(Dataset records)
+++

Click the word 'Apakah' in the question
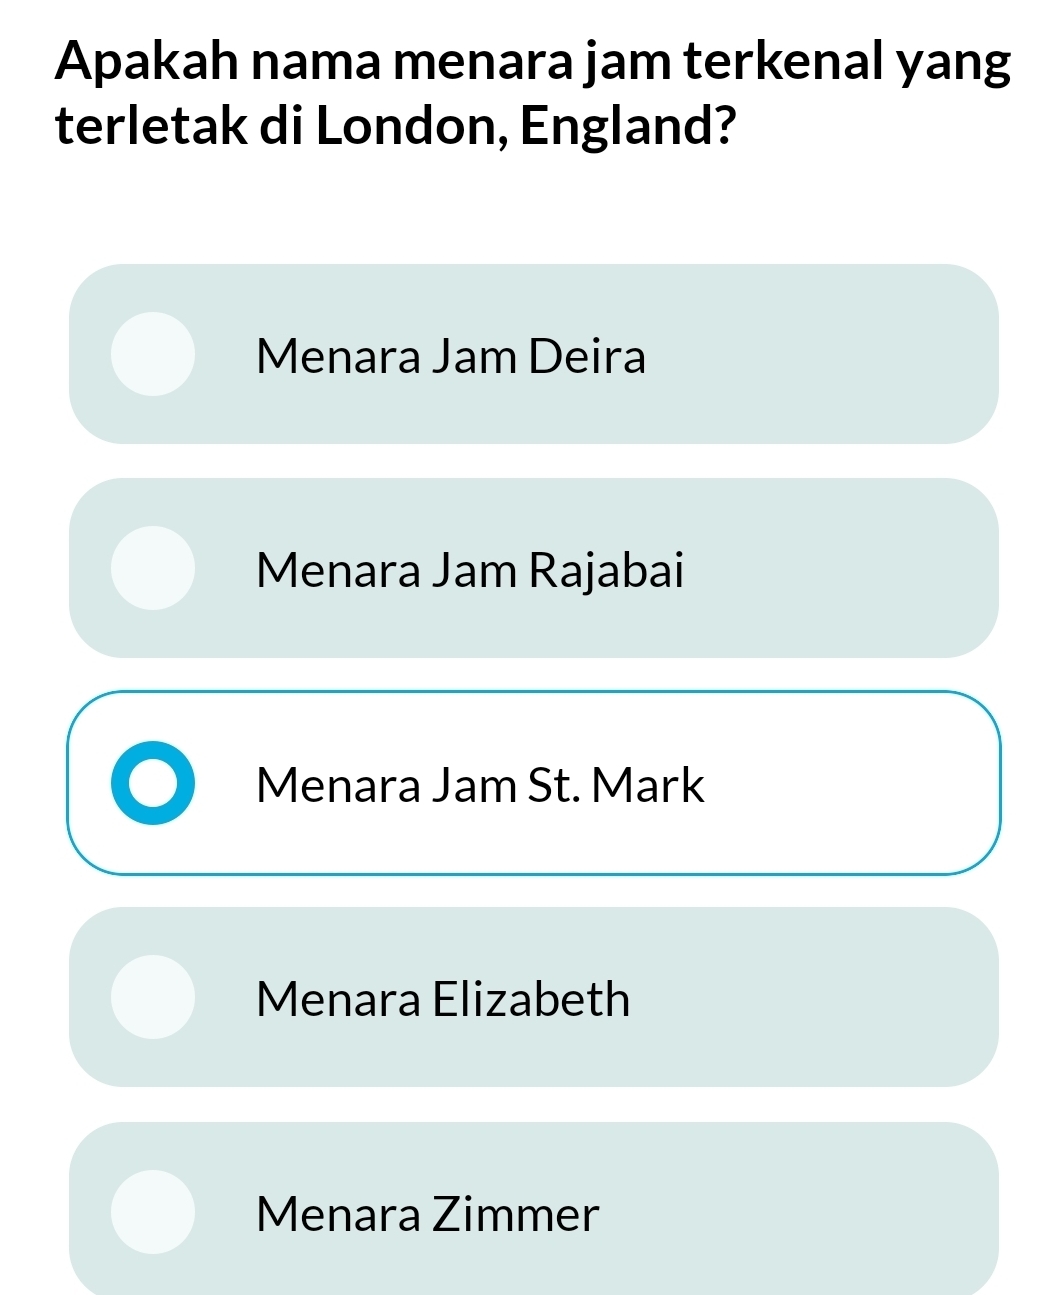This screenshot has height=1295, width=1060. point(146,62)
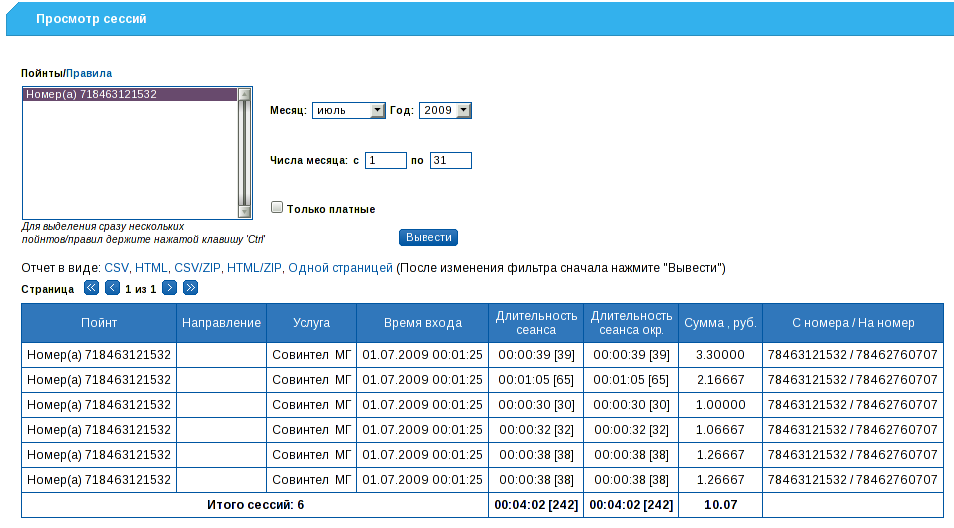Click the start day input field
This screenshot has height=528, width=954.
[385, 160]
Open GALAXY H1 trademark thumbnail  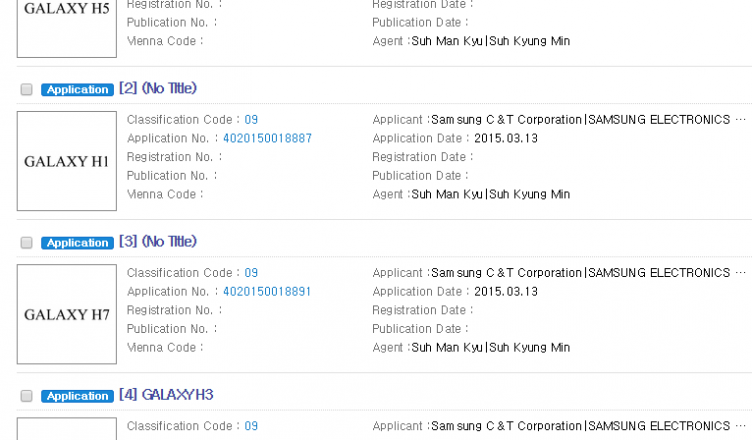67,161
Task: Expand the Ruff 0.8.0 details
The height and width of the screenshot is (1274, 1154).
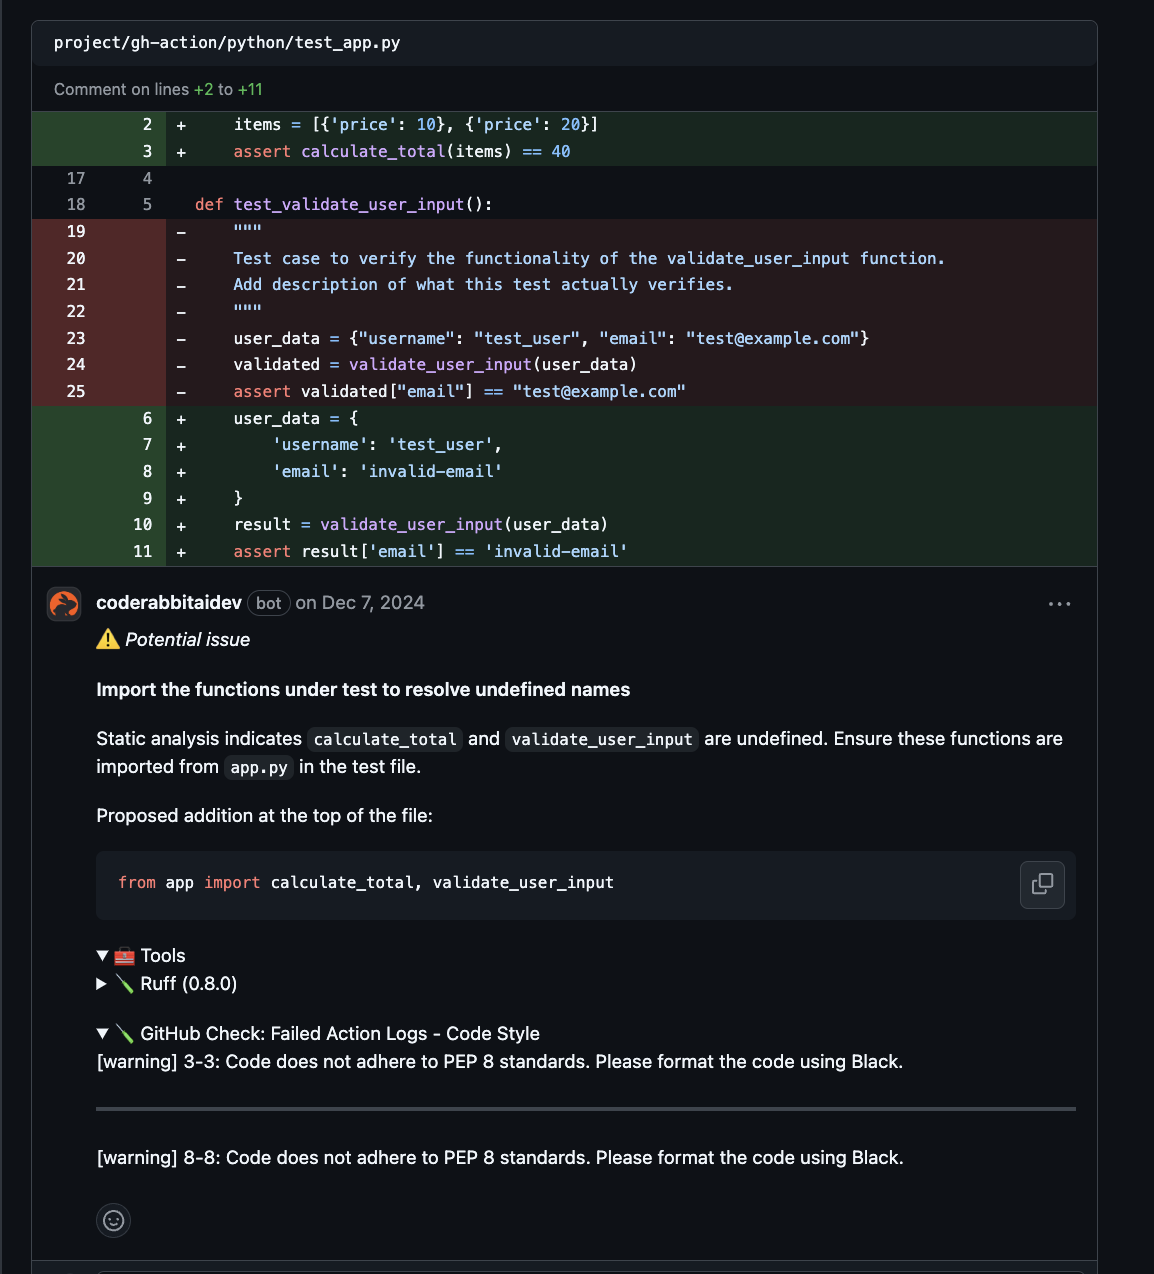Action: [100, 983]
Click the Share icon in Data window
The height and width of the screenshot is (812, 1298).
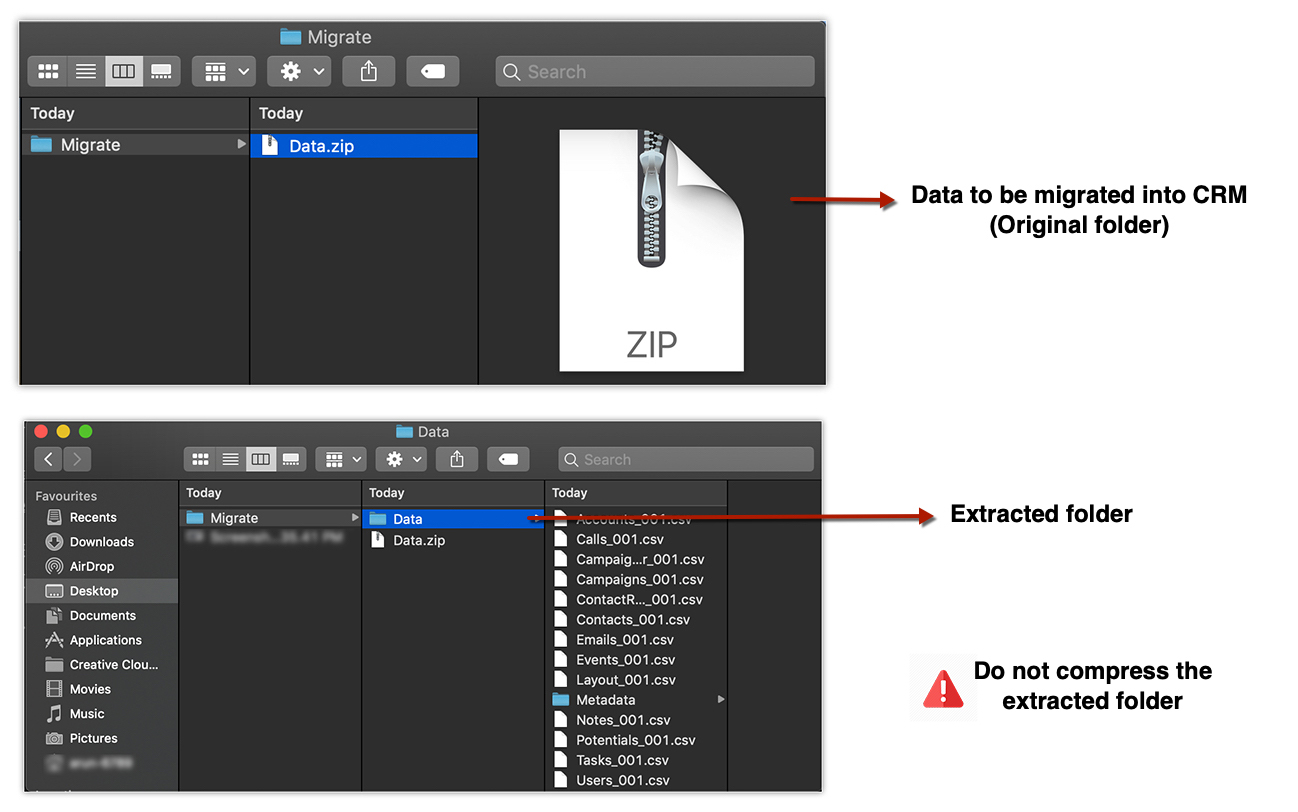tap(457, 459)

+++

* [What to work on]:
Please return, unchanged, the lines of the listing from the one containing "Click the Share icon in Data window" through the end of the listing, both ends included. Leave the pictures out of your answer.

* [Output for this task]:
Click the Share icon in Data window
The height and width of the screenshot is (812, 1298).
tap(457, 459)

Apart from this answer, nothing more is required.